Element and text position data
········

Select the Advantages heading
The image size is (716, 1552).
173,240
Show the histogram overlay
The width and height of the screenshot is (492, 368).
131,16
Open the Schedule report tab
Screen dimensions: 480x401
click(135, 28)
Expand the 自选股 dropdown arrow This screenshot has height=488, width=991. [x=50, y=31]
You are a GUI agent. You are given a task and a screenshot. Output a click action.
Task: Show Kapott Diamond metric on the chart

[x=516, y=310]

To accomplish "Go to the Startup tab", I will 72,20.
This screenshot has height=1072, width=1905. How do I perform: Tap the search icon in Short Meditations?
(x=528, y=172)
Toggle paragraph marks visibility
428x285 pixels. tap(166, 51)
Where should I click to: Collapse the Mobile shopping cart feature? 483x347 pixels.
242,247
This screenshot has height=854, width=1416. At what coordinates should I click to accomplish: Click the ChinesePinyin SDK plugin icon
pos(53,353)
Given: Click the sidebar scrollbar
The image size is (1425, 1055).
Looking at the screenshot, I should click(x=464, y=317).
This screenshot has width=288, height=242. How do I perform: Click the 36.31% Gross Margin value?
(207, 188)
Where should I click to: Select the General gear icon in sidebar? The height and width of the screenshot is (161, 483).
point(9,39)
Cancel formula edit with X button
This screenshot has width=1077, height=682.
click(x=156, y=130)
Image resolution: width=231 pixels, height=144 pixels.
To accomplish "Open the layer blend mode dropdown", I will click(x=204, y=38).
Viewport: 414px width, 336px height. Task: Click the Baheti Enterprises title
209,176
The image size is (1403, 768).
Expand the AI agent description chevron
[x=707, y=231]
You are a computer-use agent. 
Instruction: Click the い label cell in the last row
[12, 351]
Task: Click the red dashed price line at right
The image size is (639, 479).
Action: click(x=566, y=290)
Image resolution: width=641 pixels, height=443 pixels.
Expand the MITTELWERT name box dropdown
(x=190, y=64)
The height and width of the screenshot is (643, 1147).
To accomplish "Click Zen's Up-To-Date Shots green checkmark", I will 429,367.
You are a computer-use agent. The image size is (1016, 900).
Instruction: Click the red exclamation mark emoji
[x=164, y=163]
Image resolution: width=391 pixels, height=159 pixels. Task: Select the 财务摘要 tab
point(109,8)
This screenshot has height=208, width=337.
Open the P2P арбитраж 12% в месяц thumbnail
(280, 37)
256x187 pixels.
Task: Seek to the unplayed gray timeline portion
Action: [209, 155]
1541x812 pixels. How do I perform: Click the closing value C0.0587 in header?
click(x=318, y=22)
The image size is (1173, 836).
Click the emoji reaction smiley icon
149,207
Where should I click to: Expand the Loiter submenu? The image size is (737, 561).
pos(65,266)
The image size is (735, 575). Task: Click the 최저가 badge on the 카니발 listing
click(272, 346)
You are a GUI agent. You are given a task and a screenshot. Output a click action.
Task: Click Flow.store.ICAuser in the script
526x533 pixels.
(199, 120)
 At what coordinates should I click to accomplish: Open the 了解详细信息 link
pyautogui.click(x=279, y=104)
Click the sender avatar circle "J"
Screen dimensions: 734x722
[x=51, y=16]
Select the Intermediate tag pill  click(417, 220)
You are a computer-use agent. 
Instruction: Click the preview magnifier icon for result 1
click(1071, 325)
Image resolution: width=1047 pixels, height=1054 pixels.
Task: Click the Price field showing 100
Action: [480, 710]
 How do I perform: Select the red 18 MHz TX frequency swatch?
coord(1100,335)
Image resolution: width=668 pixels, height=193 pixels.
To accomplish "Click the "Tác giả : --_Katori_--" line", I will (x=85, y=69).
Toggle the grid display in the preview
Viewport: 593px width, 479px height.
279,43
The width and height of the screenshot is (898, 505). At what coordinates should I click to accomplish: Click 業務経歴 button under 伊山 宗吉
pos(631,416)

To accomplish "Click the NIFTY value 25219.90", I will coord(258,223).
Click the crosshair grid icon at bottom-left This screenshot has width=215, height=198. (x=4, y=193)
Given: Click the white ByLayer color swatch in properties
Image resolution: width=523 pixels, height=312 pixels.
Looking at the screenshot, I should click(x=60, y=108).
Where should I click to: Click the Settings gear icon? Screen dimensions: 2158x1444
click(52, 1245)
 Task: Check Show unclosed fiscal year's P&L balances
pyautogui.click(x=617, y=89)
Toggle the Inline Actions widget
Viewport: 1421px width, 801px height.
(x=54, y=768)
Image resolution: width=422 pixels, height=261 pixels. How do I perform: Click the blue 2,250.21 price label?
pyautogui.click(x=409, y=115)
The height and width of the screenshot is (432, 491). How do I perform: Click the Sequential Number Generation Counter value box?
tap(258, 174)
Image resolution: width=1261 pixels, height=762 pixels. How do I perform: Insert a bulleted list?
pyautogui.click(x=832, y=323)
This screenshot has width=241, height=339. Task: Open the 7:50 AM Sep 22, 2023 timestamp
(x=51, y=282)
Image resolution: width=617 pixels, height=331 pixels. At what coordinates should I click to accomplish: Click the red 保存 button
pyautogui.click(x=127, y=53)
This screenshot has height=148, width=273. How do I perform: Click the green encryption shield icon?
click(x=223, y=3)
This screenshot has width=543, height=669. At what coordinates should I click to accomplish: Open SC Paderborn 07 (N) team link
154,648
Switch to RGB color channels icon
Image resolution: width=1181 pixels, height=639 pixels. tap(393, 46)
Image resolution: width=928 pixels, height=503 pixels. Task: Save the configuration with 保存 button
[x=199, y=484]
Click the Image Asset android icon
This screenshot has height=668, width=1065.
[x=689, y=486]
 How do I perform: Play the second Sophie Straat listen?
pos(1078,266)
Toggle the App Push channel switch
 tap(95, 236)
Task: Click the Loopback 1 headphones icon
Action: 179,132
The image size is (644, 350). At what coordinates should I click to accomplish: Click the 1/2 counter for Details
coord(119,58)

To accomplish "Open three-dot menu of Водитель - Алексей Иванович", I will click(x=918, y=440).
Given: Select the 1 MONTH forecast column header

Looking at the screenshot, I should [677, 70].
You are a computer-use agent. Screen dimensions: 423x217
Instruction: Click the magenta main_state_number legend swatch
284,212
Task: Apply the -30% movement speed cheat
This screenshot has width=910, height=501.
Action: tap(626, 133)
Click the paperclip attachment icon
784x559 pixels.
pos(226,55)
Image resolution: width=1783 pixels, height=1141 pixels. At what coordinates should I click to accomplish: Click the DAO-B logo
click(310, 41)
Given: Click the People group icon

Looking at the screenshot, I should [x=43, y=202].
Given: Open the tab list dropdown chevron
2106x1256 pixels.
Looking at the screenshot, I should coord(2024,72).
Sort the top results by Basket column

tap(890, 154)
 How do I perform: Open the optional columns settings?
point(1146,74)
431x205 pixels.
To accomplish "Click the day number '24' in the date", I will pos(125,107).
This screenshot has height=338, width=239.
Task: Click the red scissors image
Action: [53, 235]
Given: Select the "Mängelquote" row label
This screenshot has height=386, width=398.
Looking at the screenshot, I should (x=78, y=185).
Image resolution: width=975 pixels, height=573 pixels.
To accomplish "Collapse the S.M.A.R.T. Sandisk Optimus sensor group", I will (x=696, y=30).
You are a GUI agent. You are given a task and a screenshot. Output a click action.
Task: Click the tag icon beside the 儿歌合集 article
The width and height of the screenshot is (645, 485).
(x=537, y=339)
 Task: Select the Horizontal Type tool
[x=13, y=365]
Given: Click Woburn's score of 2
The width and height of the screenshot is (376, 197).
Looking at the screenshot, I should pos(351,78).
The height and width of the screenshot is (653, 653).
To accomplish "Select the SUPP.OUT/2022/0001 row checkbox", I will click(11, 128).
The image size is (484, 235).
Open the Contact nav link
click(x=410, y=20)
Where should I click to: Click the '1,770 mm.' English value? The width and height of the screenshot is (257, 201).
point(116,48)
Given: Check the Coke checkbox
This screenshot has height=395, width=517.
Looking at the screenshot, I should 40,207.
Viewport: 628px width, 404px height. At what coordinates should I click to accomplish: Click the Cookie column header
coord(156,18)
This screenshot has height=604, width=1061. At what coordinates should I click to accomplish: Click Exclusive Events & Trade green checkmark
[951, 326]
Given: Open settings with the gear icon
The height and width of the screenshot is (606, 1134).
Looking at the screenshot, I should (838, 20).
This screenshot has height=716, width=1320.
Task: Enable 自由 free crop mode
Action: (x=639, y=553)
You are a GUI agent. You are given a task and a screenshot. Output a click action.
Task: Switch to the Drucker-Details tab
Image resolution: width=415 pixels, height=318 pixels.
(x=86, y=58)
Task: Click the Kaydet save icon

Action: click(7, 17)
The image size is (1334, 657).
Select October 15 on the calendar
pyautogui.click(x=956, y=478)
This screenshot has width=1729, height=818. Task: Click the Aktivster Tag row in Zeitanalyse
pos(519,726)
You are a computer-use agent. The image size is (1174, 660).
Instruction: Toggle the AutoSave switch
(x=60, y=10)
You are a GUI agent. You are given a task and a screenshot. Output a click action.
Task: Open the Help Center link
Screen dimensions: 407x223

········

> WHAT YOU WILL DO:
Copy the items word for word, from the line containing "Cancel formula edit with X button" through the line containing "click(272, 346)", both of those lines included.

> FINAL RESULT:
Cancel formula edit with X button
This screenshot has width=1077, height=682.
click(x=156, y=130)
Image resolution: width=231 pixels, height=144 pixels.
To accomplish "Open the layer blend mode dropdown", I will click(x=204, y=38).
Viewport: 414px width, 336px height. Task: Click the Baheti Enterprises title
209,176
The image size is (1403, 768).
Expand the AI agent description chevron
[x=707, y=231]
You are a computer-use agent. 
Instruction: Click the い label cell in the last row
[12, 351]
Task: Click the red dashed price line at right
The image size is (639, 479).
Action: click(x=566, y=290)
Image resolution: width=641 pixels, height=443 pixels.
Expand the MITTELWERT name box dropdown
(x=190, y=64)
The height and width of the screenshot is (643, 1147).
To accomplish "Click Zen's Up-To-Date Shots green checkmark", I will 429,367.
You are a computer-use agent. The image size is (1016, 900).
Instruction: Click the red exclamation mark emoji
[x=164, y=163]
Image resolution: width=391 pixels, height=159 pixels. Task: Select the 财务摘要 tab
point(109,8)
This screenshot has height=208, width=337.
Open the P2P арбитраж 12% в месяц thumbnail
(280, 37)
256x187 pixels.
Task: Seek to the unplayed gray timeline portion
Action: [209, 155]
1541x812 pixels. How do I perform: Click the closing value C0.0587 in header?
click(x=318, y=22)
The image size is (1173, 836).
Click the emoji reaction smiley icon
149,207
Where should I click to: Expand the Loiter submenu? The image size is (737, 561).
pos(65,266)
The image size is (735, 575). Task: Click the 최저가 badge on the 카니발 listing
click(272, 346)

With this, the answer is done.